How to complete this task =
Among the entries below, which lines include the string "puede"? Show each one.
[Listed records — start]
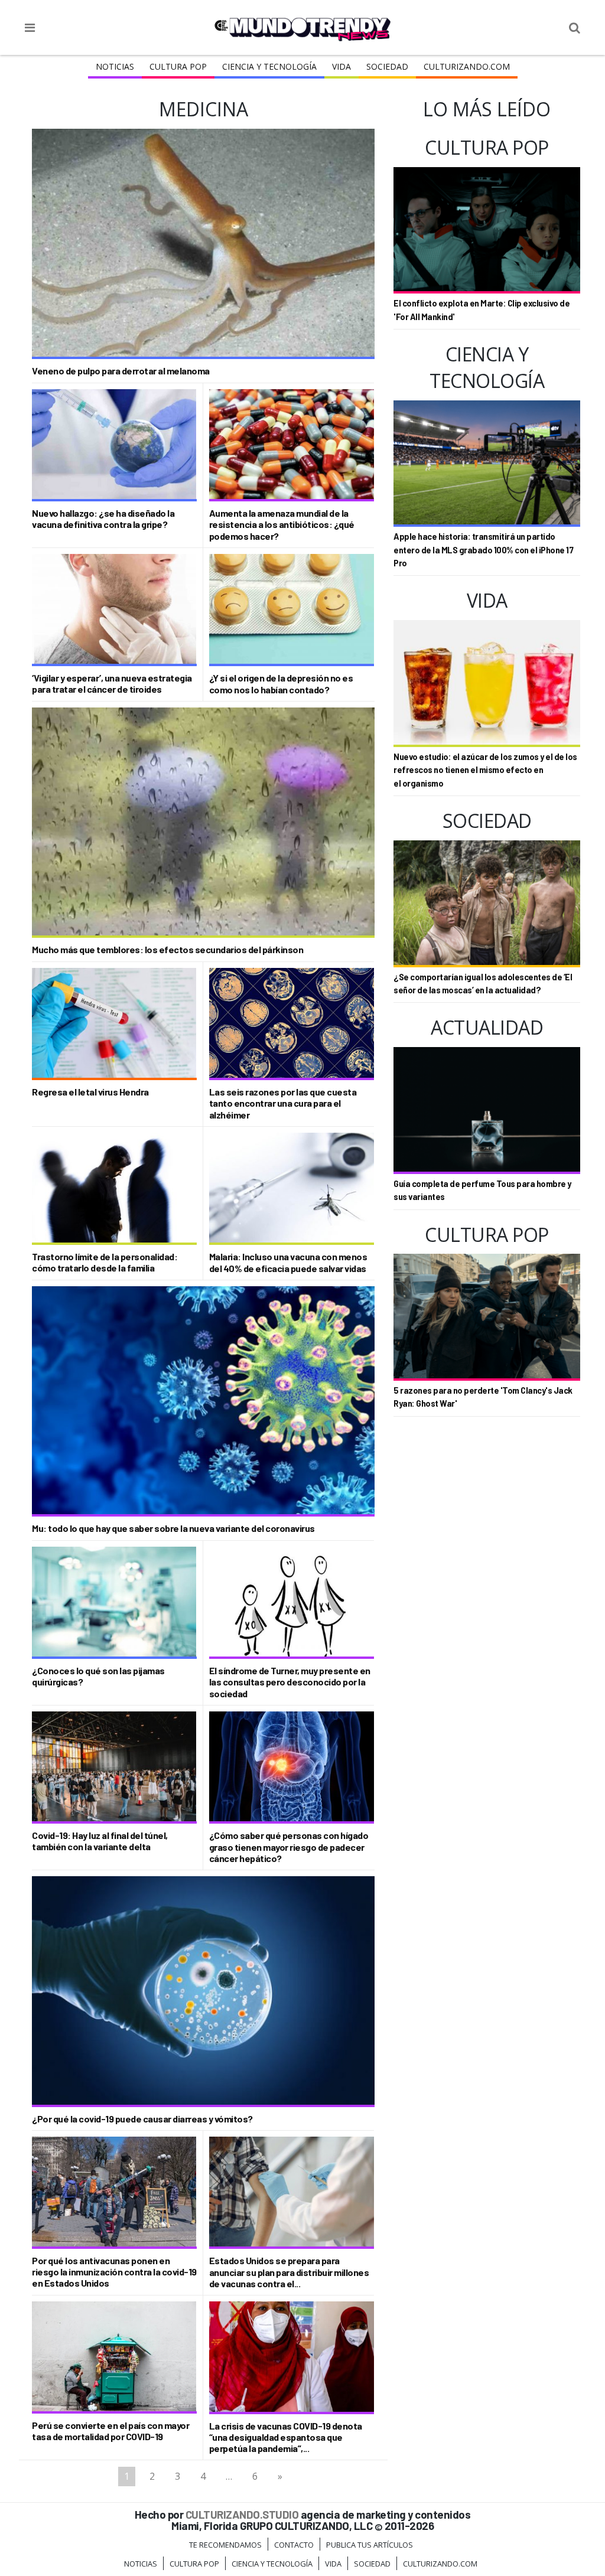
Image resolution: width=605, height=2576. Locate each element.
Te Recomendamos (225, 2544)
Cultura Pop (178, 66)
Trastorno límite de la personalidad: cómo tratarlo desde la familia (104, 1262)
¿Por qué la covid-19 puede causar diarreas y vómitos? (142, 2118)
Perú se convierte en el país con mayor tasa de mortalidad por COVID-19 (110, 2431)
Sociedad (387, 66)
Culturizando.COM (467, 66)
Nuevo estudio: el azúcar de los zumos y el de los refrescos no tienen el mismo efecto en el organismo (485, 770)
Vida (341, 66)
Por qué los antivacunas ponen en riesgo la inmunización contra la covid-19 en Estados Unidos (114, 2271)
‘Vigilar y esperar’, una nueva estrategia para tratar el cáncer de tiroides (112, 683)
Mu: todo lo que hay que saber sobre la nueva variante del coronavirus (173, 1528)
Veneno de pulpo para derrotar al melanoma (121, 370)
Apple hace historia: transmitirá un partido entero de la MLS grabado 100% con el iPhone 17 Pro (483, 549)
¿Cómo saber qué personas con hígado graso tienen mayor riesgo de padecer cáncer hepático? (289, 1846)
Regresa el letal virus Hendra (90, 1091)
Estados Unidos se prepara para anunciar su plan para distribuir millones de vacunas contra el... (289, 2271)
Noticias (115, 66)
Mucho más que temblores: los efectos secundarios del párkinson (167, 949)
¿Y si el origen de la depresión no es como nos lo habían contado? (281, 683)
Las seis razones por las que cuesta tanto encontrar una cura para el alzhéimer (283, 1103)
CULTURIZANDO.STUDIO (242, 2514)
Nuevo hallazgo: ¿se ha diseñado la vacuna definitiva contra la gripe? (103, 518)
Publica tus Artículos (369, 2544)
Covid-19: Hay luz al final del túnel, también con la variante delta (100, 1841)
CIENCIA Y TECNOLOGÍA (269, 66)
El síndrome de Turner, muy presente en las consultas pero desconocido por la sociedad (289, 1681)
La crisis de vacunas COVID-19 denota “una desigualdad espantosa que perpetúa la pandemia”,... (285, 2437)
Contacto (294, 2544)
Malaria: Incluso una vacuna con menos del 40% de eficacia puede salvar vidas (288, 1262)
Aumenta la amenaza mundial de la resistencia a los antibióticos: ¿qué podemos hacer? (281, 524)
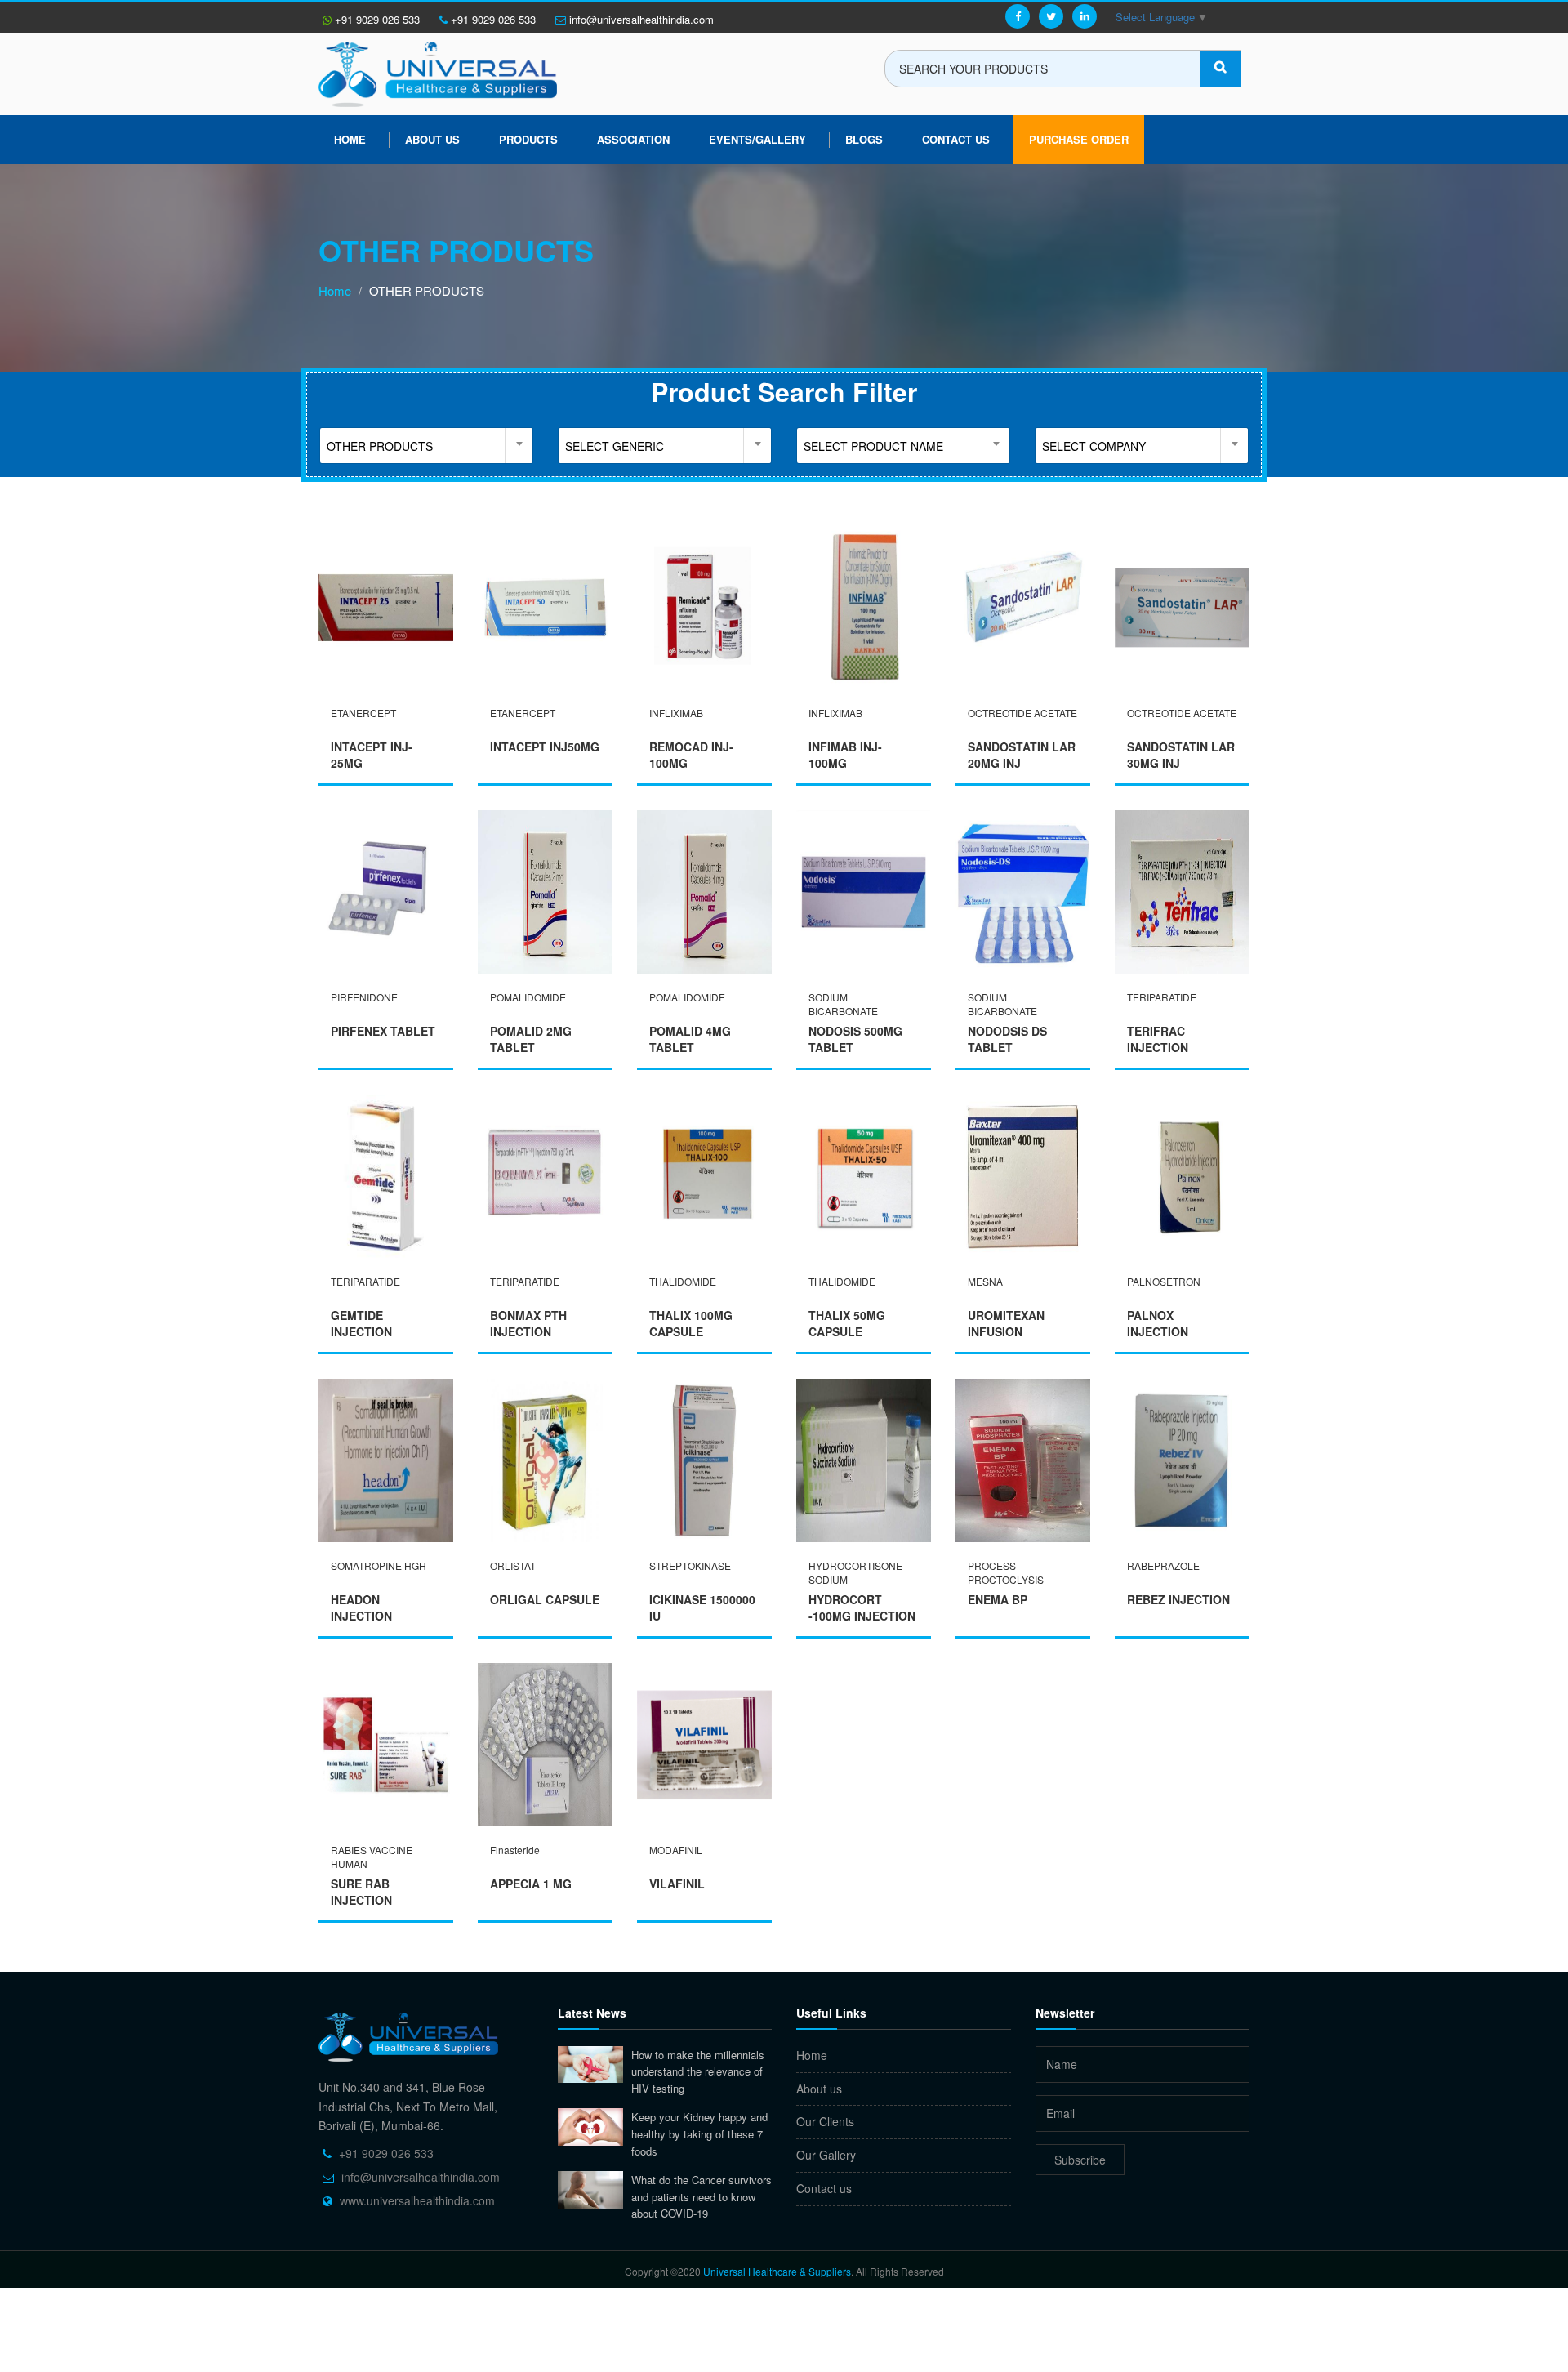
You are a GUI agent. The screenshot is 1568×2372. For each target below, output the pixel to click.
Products (528, 139)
[Listed records — finish]
Response to this exercise =
¿Por qué la covid-19 puede causar diarreas y vómitos? (142, 2118)
Malaria: Incluso una vacuna con menos del 40% de eficacia puede salvar vidas (288, 1262)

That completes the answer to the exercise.